I will have to research, but I am thinking this just got over turned yesterday 2-2-11.

The House passed the overturn of Obamacare and yesterday it failed in the Senate, but I do think some changes were made... one of which was the removal of this requirement.


----------



## thutch15 (Sep 8, 2008)

Just for future reference the Senate did repeal that out of Obamacare:

Senate repeals part of health care law - Jennifer Haberkorn - POLITICO.com


----------



## Dennis Graves (Apr 27, 2009)

I hope you guys are correct. I know everyone was trying to get it overturned.

Dennis G


----------



## jean518 (Sep 23, 2009)

WHEW!! So glad they came to their senses! Geez what a nightmare that would have been! Might have forced me into hiring someone to do my bookkeeping. It is getting more than I want to deal with as it is. Going to check to see what costs are when we have our taxes done. Only so many hours in my day!


----------



## Dante2004 (Aug 23, 2010)

Could you imagine the paperwork mess that this would create?

Wow...

Think of the large ticket items you/some people buy. $600 would be EASY to reach. I travel a lot. I have spent that much on ONE plane ticket. Few nights in a hotel, rental cars...and that would just be for my TRAVEL budget.
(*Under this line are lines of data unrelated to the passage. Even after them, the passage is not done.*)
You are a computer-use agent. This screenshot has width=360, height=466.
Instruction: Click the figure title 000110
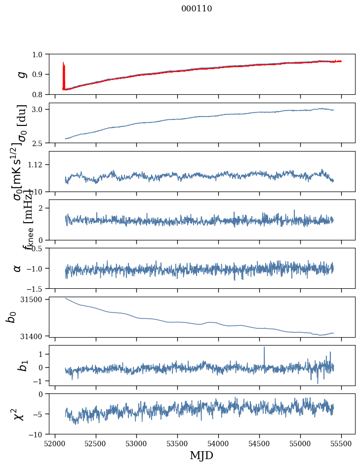(x=196, y=8)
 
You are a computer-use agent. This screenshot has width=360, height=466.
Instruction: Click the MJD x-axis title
(x=201, y=456)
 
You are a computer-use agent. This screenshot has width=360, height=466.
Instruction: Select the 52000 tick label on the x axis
(x=55, y=444)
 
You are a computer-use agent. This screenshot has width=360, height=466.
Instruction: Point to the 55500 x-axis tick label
(x=341, y=444)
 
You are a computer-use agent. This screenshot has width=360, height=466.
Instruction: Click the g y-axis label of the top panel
(x=21, y=74)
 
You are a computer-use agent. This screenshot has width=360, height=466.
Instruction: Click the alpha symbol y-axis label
(x=17, y=268)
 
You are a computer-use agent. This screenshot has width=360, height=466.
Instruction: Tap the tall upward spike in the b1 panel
(x=264, y=349)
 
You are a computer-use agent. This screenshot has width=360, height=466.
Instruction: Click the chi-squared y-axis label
(x=17, y=414)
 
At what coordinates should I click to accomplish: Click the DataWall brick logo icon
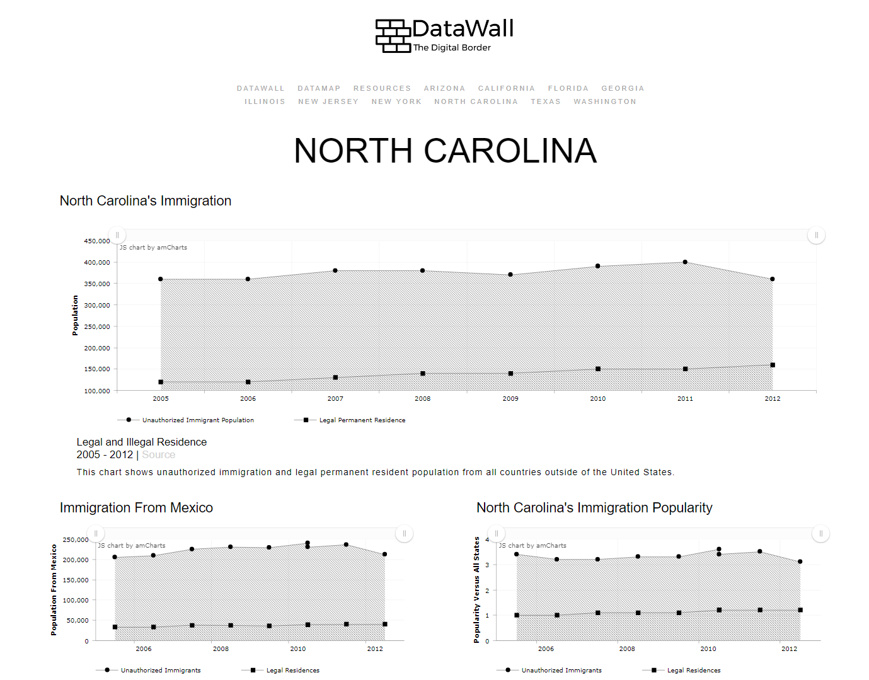point(393,36)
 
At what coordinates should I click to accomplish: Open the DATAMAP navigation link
point(319,88)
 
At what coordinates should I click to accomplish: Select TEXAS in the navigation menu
point(546,101)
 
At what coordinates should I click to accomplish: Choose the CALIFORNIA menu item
point(506,88)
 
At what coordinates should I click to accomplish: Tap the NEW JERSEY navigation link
point(328,101)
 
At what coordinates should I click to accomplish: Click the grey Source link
point(158,454)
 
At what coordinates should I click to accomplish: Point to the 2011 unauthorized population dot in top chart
point(685,262)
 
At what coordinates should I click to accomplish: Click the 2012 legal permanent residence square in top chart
point(773,365)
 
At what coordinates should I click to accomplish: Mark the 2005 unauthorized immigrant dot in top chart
point(160,279)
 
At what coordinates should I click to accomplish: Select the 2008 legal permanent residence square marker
point(423,373)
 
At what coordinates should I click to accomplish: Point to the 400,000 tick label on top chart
point(97,263)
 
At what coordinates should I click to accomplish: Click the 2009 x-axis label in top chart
point(510,398)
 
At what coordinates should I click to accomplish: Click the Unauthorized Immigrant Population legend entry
point(185,420)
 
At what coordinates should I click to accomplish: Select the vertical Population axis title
point(75,315)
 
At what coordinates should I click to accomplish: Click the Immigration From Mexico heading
point(136,508)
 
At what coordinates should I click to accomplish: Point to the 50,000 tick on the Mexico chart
point(76,620)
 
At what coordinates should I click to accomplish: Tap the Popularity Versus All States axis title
point(476,590)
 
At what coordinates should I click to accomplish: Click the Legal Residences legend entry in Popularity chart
point(681,670)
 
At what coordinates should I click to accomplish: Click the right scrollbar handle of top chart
point(816,235)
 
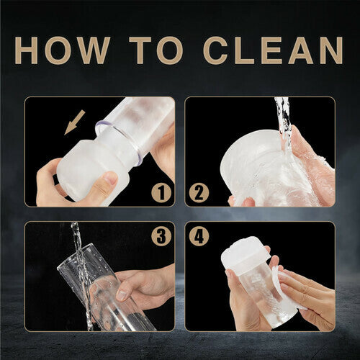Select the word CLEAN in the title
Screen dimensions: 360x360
tap(273, 50)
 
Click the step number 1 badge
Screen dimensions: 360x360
tap(161, 193)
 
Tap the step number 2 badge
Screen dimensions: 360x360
tap(199, 193)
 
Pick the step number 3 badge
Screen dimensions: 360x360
tap(161, 236)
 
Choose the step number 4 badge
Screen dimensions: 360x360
tap(199, 236)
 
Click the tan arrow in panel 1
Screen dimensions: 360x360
tap(75, 122)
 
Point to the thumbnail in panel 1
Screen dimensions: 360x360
tap(110, 179)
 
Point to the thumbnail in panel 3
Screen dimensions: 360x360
tap(122, 295)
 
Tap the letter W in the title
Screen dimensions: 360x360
tap(91, 50)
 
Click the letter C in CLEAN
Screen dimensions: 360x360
tap(217, 50)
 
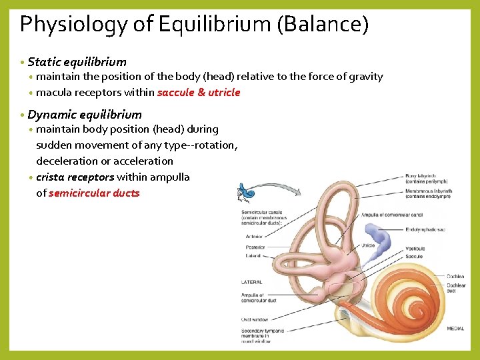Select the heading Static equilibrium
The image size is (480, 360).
click(x=77, y=62)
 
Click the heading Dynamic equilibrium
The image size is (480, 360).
click(x=85, y=114)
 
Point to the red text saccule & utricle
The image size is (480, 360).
click(x=198, y=93)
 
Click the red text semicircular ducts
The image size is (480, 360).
click(x=94, y=193)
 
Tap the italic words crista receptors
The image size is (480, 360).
click(x=75, y=177)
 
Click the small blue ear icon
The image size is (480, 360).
click(x=246, y=193)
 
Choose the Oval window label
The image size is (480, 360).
click(x=254, y=319)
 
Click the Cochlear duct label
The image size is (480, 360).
click(x=456, y=288)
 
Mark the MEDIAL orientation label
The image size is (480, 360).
click(x=455, y=328)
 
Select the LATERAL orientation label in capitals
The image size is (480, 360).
click(x=251, y=282)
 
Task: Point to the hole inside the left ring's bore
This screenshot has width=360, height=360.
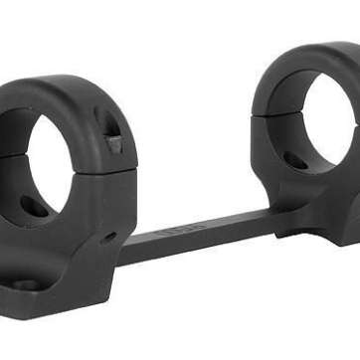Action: (32, 206)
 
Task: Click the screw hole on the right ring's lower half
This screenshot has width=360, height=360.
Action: (295, 159)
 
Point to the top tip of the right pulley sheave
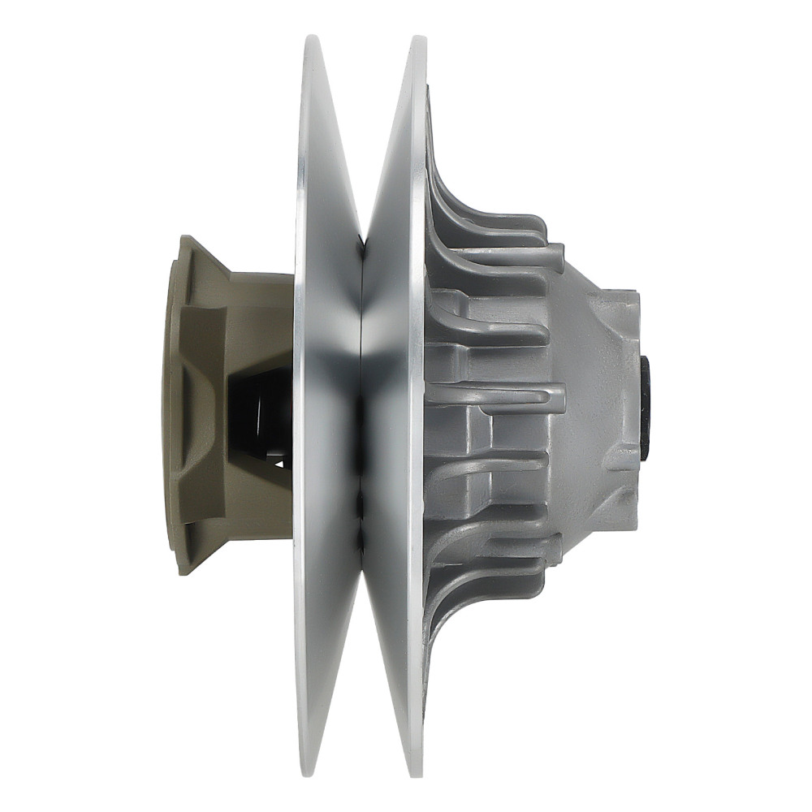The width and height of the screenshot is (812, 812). (419, 38)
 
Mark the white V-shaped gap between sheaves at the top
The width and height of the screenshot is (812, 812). (365, 122)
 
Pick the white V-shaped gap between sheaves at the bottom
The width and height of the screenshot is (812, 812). (365, 690)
Office suppliers, shirts/supplies, internet service, and the list goes on.

You might as well just close up your business and collect the Obama check (welfare).


----------



## lben (Jun 3, 2008)

The whole idea behind it was to cripple the economy. Obama wants us to redistribute the wealth of the USA to other countries around the world that don't enjoy the same economy that we do. It's all a part of his socialistic one world order he would like to see happen. But the only way he can do that is by destroying our economy to the point where we're all dependent on the government for everything. People get desperate enough and they'll accept anything including a marxist government to replace our "failing" capitalistic one. Gotta watch those progressives/liberals/marxist/socialist/commies.
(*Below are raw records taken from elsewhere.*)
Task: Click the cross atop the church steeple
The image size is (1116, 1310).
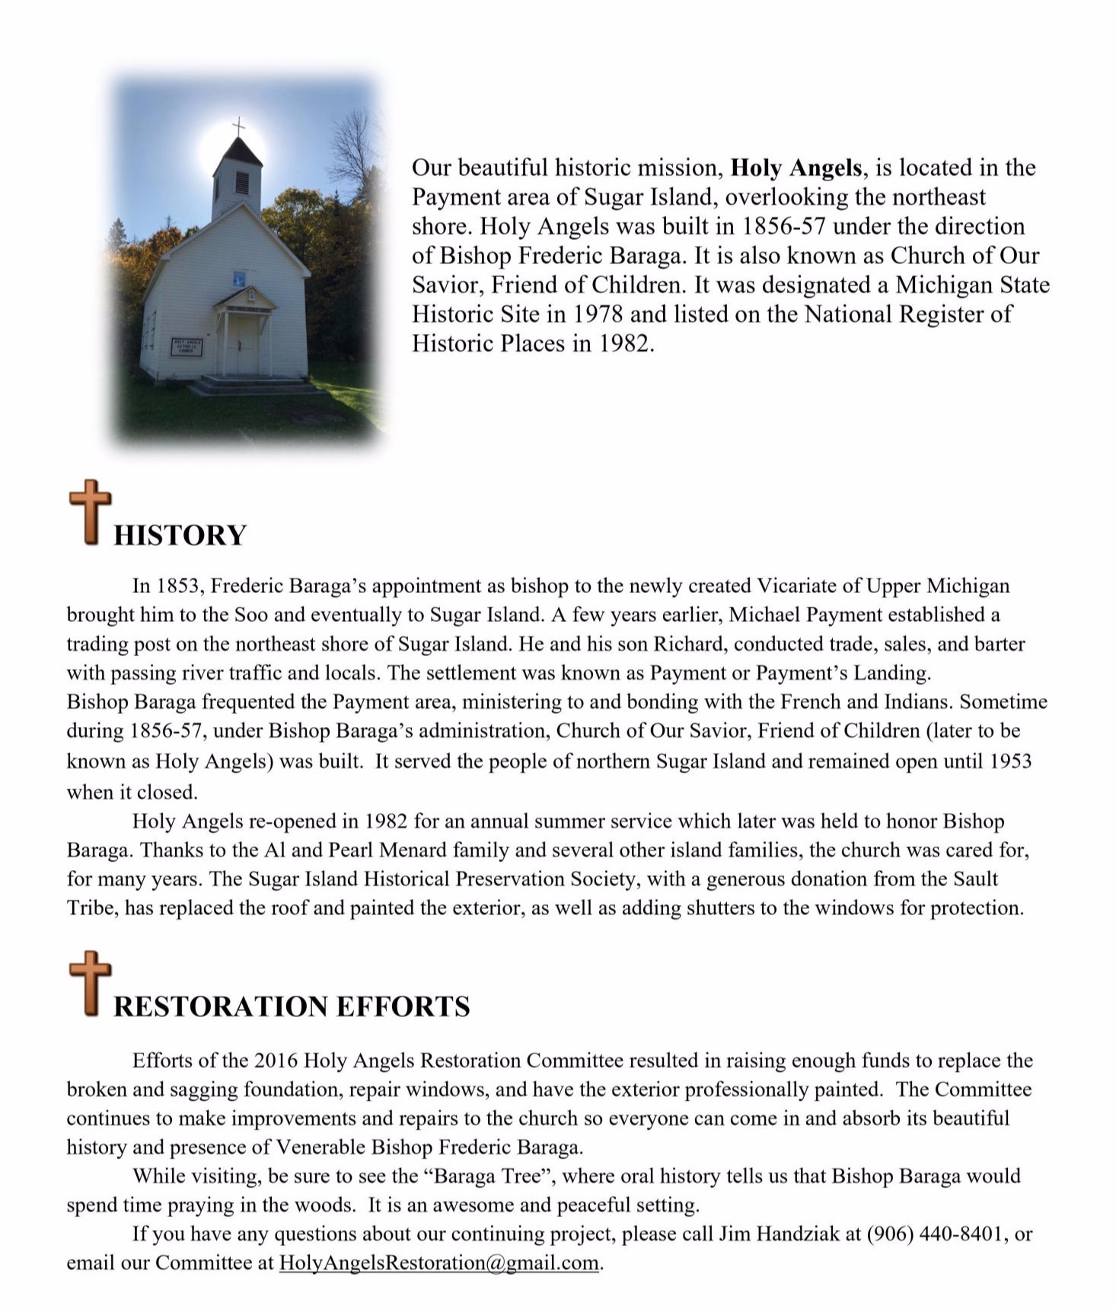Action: pos(239,126)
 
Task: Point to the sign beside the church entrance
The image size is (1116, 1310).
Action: pos(187,346)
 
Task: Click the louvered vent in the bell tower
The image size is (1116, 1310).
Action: pos(242,182)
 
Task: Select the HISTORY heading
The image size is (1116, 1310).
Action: pos(180,535)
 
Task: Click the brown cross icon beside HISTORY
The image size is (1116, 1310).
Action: pos(90,511)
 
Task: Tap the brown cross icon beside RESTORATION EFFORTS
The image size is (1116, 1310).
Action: pos(90,982)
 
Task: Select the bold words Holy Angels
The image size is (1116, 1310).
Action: pos(796,167)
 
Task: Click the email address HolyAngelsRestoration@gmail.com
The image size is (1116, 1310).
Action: pos(439,1263)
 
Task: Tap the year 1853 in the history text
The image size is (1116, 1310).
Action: pos(177,586)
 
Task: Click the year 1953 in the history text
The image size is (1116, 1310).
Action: pos(1010,761)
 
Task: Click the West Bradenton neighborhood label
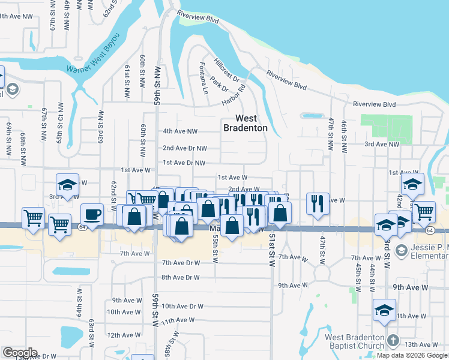click(246, 123)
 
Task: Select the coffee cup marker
click(92, 214)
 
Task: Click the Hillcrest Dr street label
click(226, 71)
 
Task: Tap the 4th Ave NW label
click(180, 131)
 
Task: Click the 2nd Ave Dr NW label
click(185, 148)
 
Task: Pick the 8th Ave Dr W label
click(180, 277)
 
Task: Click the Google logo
click(20, 353)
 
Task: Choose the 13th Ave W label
click(421, 344)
I'm just glad they got rid of that nightmare. Now on to the rest of obamacare...


----------



## thutch15 (Sep 8, 2008)

lben said:


> The whole idea behind it was to cripple the economy. Obama wants us to redistribute the wealth of the USA to other countries around the world that don't enjoy the same economy that we do. It's all a part of his socialistic one world order he would like to see happen. But the only way he can do that is by destroying our economy to the point where we're all dependent on the government for everything. People get desperate enough and they'll accept anything including a marxist government to replace our "failing" capitalistic one. Gotta watch those progressives/liberals/marxist/socialist/commies.
> 
> I'm just glad they got rid of that nightmare. Now on to the rest of obamacare...
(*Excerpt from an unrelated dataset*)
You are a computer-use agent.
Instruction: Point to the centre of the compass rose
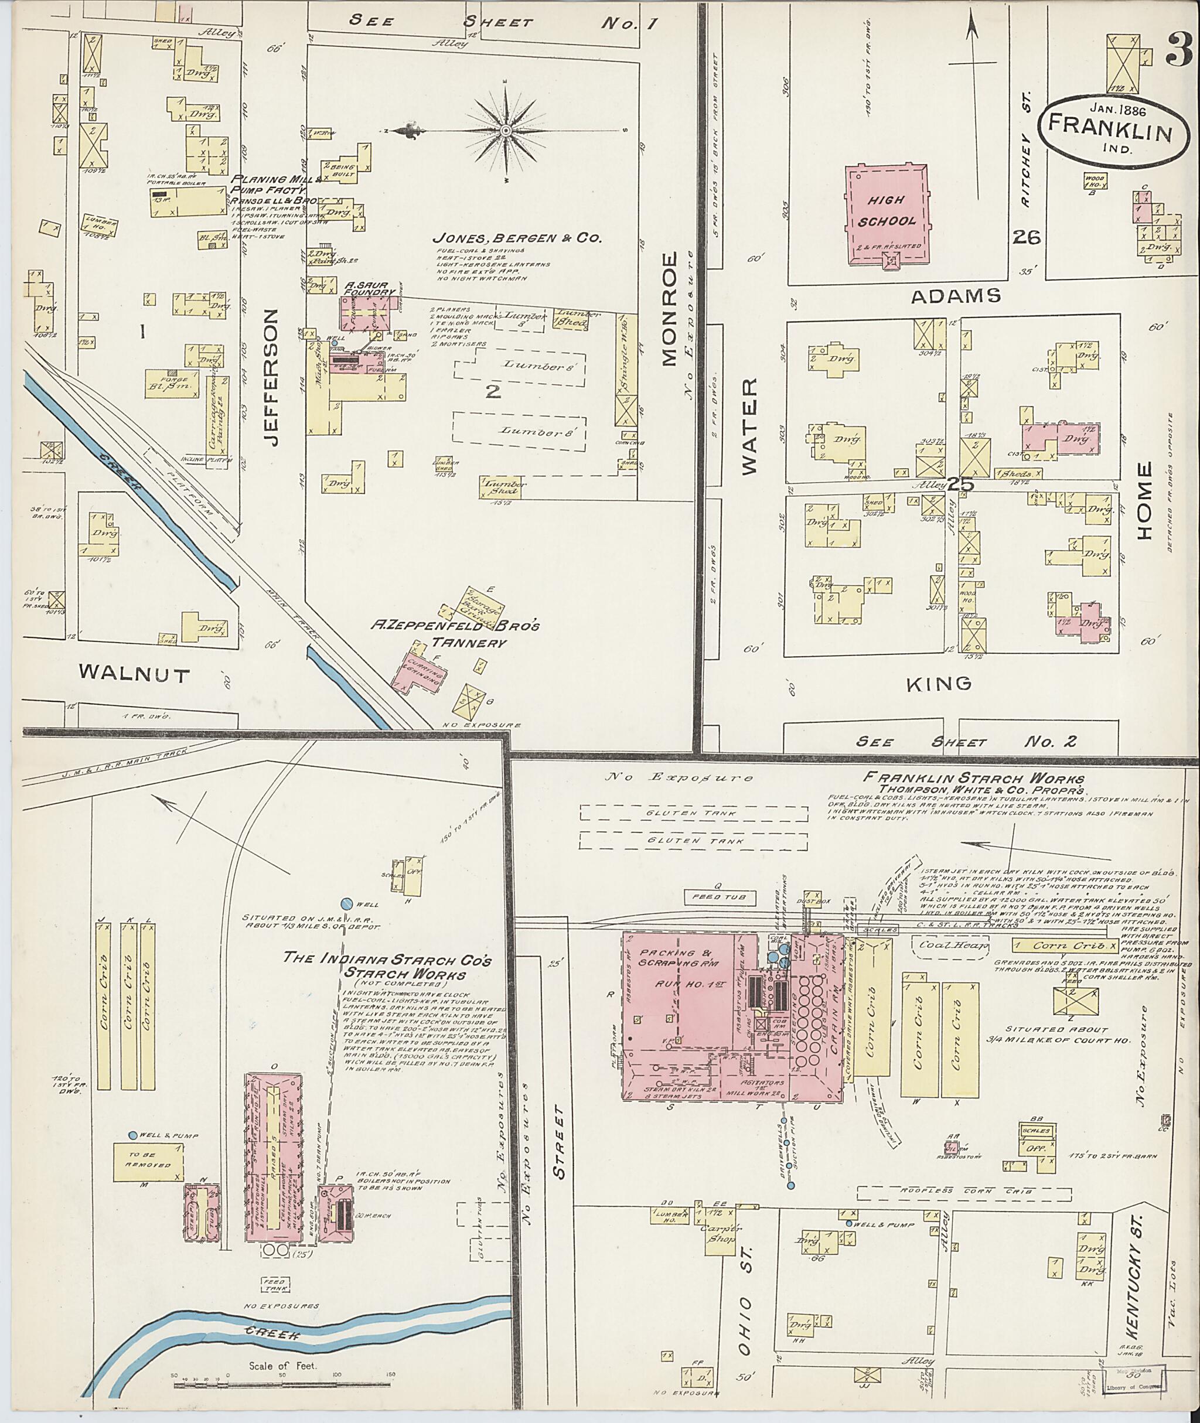click(506, 130)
It is called PERSONAL RESPONSIBILITY ... most don't have it...always someones fault.

My main issue is that it is at the Federal level... would not have as much problem with it if it was at the State level like mandatory car insurance (that is mandatory if you want to drive on the state roads). That way I could move to a smarter state like maybe Texas or Tennessee (think both of those have no state income tax, which is a whole other story... you don't tax things that you want people to do... no wonder so many lazy people don't work)


----------



## binki (Jul 16, 2006)

The 1099 is optional to send out right now. In 2012 it is mandatory for any aggregate payments to a single vendor for all products and services. This is part of the health care bill. The purpose of the W-9 is to determine withholding on payments for goods and services. Corporations are generally exempt from the withholding but everyone else should have 30% of the payments withheld. 

Let me restate. Part of the health care bill makes it MANDATORY FOR *ALL* AGGREGATE PAYMENTS TO A SINGLE VENDOR OVER $600. 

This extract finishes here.